It’s important to understand what your children are doing online and how to keep them safe. Right now, the three fastest growing trends are social networks, video streaming, and chatting apps. Let’s look at the most popular apps in each category, what children are using these platforms for, and how to keep them safe.
Social networking has been around for a while, with the birth of Mark Zuckerberg’s Facebook being one of the first. But today, research shows that Snapchat is the preferred photo sharing app for teens. 28% of teens claimed that it is the most important social media platform, followed by Instagram, which 27% of teens rated as the most important.
How Children Use These Platforms
Snapchat is an app that lets users post short videos and create “Stories” out of images and videos. These Stories only last 24 hours, and when users send personal Snaps to each other, these Snaps can only be viewed a maximum of two times.
Tumblr is like a blog and a social media platform combined. Users can accumulate content that they like or make their own content, adding to their Tumblr page.
Twitter is still hugely popular, but more so for businesses and adult users. Tweets are limited to 140 characters and usually include hashtags, which identify common topics.
What to Watch Out For
Every child will use these apps in different ways, but there are some common threads that parents should be aware of when their child is using social media.
- Setting up a social media profile usually involves adding a lot of personal information. Once this information is online it can never be fully erased.

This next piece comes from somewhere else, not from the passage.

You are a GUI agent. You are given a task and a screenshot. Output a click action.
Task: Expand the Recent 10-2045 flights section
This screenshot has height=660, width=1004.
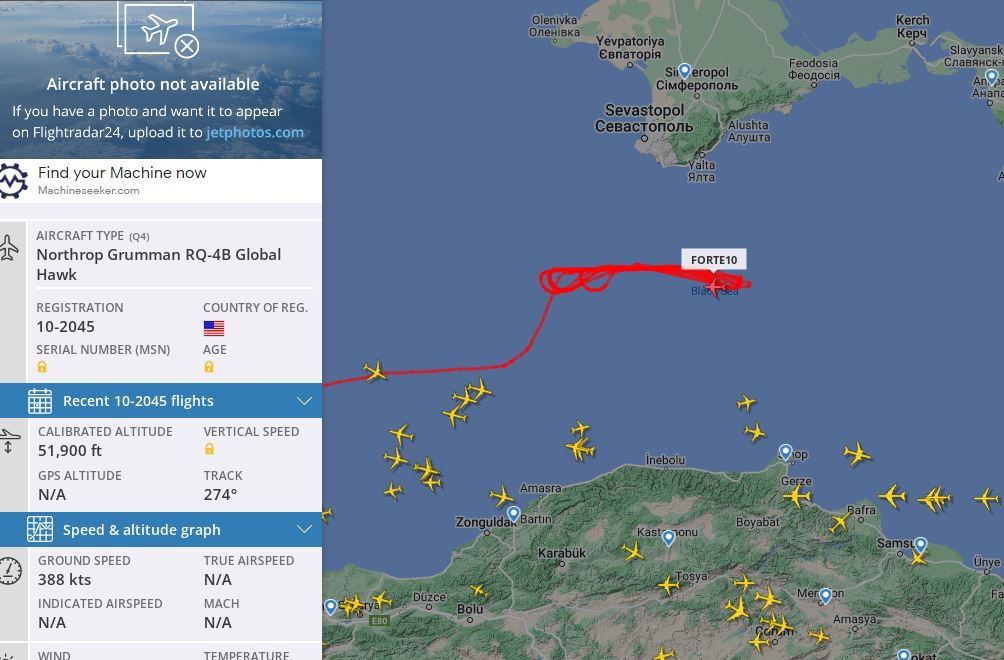161,401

- Sending pictures can quickly escalate. While selfies may seem harmless, they can turn into sending explicit pictures and may even be contributing to poor body image (especially with female users). According to Common Sense Media’s body-image study, Children, Teens, Media, and Body Image, teens who are active online worry a lot about how they’re perceived.
- Explicit material, like porn and foul language, are rampant on these platforms and although filters can be implemented, it’s impossible to sort through it all. Children should feel encouraged to report any disturbing material they see to an adult.
Generally, female users share more on social networking sites than male users. They are generally more active, sharing more videos and photos.
There’s a reason why they call Millennials and younger generations cord-cutters: they are watching less traditional cable television and more streaming video. Apps like Hulu, Netflix, and YouTube are to thank for this trend.
What to Watch Out For
As with any media, there is always room for unsafe behavior. Without filters, all of these video streaming apps have the potential to show children explicit or inappropriate material. Luckily, though, they all offer filters to sort out what children can see. These video apps may seem scary, but with the right guidance they can serve as great learning tools and entertainment for kids.
Both boys and girls enjoy using these apps because there are shows and videos for everyone. Teen girls may catch up on episodes of Grey’s Anatomy or Scandal, while teen boys may opt for car and sports videos on YouTube. Setting filters is key for both demographics.
One of the most recent emerging trends has been chatting apps, and anonymity on these apps. Apps like Yik Yak, Kik, and Whisper are just a few of these sneaky options.
Yik Yak originally gained traction on college campuses, but quickly gather younger users. It allows users to post short updates, like Tweets, anonymously in their location. Yik Yak has been banned from many schools and institutions because of its cyberbullying nature.
Kik is an anonymous messaging app that allows users to send text, pictures, and videos. Rather than using a user’s text messaging limits, Kik is unlimited and offers in-app purchases. There are different privacy settings and users can send messages to their friends, groups, and even all users.
Whisper is an app rated 17 and older, so some parents might feel more comfortable not letting their children use this app at all. It offers an interface that allows users to share confessions or other things that are on their mind. The confessions range and may include sexual language or drug references.
These chatting apps require strict supervision because they provide anonymity and address topics that might not be suitable for all children. Plus, there is always the risk of sending personal information to strangers on the Internet. Because they are anonymous, it is hard to tell if there are more male or female users on these apps, but based on the content a lot of the audience skews toward older males.